• Activity
With nothing added or dropped, output every record below exactly.

Entries shown Block Start

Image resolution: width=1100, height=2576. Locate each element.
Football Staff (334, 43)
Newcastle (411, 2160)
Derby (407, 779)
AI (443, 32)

Entries shown Block End

• Written solution
Image resolution: width=1100, height=2576. Locate each element.
Football Staff (334, 43)
Newcastle (411, 2160)
Derby (407, 779)
AI (443, 32)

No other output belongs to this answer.